▶ _VORLIEGENDER TEXT_:
Die Überwindung des Sündenbock-Syndroms

Schon immer haben Menschen, die miteinander auskommen mußten, versucht, ihre Angst voreinander zu überwinden. Eine beliebte und bewährte Methode ist die Suche nach dem Sündenbock. Unsere Psyche ist so organisiert, daß sie Angst und bedrohliche Gefühle nach außen verlagern kann. Wenn in einer Gruppe zu viel Angst voreinander herrscht, läßt sich diese Angst gut damit kaschieren, daß man ein Feindbild aufbaut. Der Feind trägt dann die Projektionen der Angst. Er ist dann der Böse, die Bedrohung der Gemeinschaft. Weil die Bedrohung als von außen kommend erlebt wird, kann sich die Gruppe dadurch besser innen zusammenschließen.

(Zeilen aus einem Datensatz)
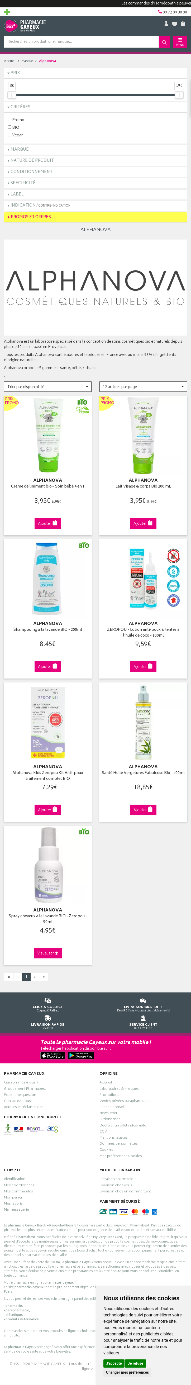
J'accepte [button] (114, 1363)
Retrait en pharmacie (116, 1179)
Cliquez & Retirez (48, 1004)
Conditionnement (31, 172)
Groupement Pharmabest (25, 1089)
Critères (20, 107)
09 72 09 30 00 (143, 1021)
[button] (48, 386)
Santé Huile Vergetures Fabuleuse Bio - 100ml (143, 773)
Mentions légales (113, 1138)
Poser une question (20, 1095)
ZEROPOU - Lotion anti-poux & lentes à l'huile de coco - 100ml (143, 633)
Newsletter (108, 1113)
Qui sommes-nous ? (21, 1083)
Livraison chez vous (115, 1186)
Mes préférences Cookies (120, 1156)
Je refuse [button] (135, 1363)
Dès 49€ (143, 1004)
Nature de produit (32, 160)
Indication (40, 205)
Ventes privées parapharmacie (124, 1101)
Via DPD (48, 1021)
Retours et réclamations (24, 1107)
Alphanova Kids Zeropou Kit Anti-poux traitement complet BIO (47, 776)
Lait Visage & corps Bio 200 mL (143, 487)
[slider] (11, 95)
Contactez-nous (17, 1101)
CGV (103, 1132)
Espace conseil (112, 1107)
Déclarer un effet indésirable (122, 1126)
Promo (16, 120)
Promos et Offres (31, 217)
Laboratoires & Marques (119, 1089)
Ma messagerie (16, 1210)
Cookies (106, 1150)
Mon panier (13, 1198)
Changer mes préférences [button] (127, 1372)
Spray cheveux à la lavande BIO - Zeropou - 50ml (48, 919)
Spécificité (23, 183)
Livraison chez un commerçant (125, 1192)
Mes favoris (13, 1204)
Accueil (10, 61)
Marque (27, 61)
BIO (13, 128)
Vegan (15, 135)
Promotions (109, 1095)
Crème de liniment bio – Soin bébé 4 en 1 (48, 487)
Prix (15, 73)
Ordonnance (110, 1120)
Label (17, 194)
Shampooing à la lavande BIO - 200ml (47, 630)
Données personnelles (118, 1144)
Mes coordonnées (19, 1186)
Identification (14, 1179)
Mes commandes (18, 1192)
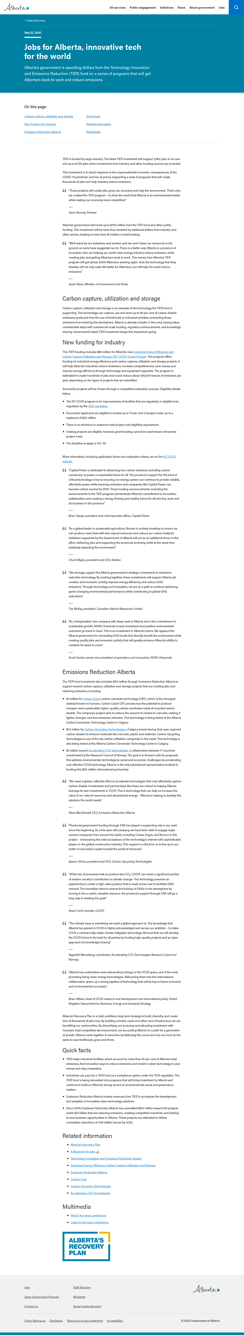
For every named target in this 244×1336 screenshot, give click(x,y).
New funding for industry (40, 125)
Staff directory (82, 1288)
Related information (98, 125)
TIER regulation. (98, 407)
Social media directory (87, 1307)
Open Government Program (41, 1297)
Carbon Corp (79, 1180)
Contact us (31, 1307)
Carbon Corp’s (92, 699)
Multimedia (93, 132)
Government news (36, 21)
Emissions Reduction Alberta (42, 132)
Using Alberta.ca (34, 1321)
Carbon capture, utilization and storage (48, 117)
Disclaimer (56, 1321)
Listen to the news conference (90, 1223)
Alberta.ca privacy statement (85, 1321)
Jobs (27, 1288)
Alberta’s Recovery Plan (85, 1145)
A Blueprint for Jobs (83, 1152)
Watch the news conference (88, 1216)
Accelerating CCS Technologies (108, 751)
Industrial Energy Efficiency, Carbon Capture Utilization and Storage (113, 1166)
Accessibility (115, 1321)
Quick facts (93, 117)
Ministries (79, 1297)
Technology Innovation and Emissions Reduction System (106, 1159)
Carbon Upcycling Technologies (105, 730)
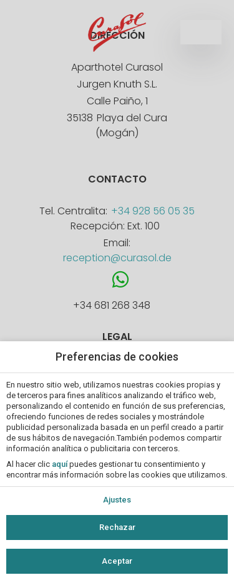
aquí (59, 464)
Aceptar (117, 561)
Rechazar (117, 527)
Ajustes (117, 499)
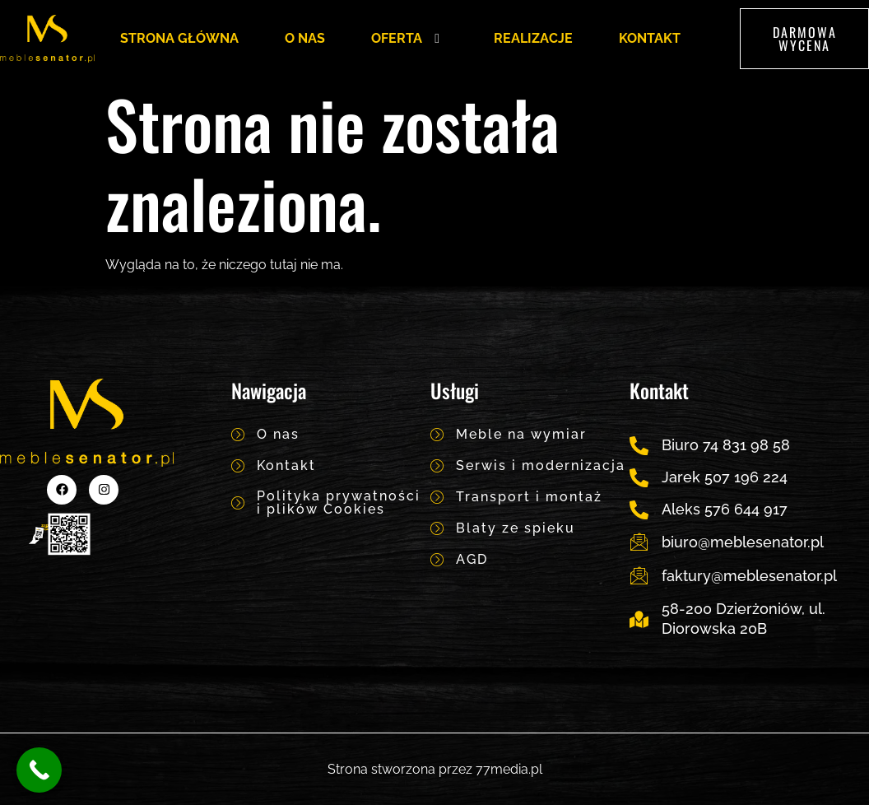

▶ _AUFGABE_: Gib einen Abschnitt aus dem Text über das Sündenbock-Syndrom wörtlich wieder. Setze bei den Worten „Schon immer haben“ ein und höre nach „besser innen zusammenschließen.“ auf.

▶ _LÖSUNG_:
Schon immer haben Menschen, die miteinander auskommen mußten, versucht, ihre Angst voreinander zu überwinden. Eine beliebte und bewährte Methode ist die Suche nach dem Sündenbock. Unsere Psyche ist so organisiert, daß sie Angst und bedrohliche Gefühle nach außen verlagern kann. Wenn in einer Gruppe zu viel Angst voreinander herrscht, läßt sich diese Angst gut damit kaschieren, daß man ein Feindbild aufbaut. Der Feind trägt dann die Projektionen der Angst. Er ist dann der Böse, die Bedrohung der Gemeinschaft. Weil die Bedrohung als von außen kommend erlebt wird, kann sich die Gruppe dadurch besser innen zusammenschließen.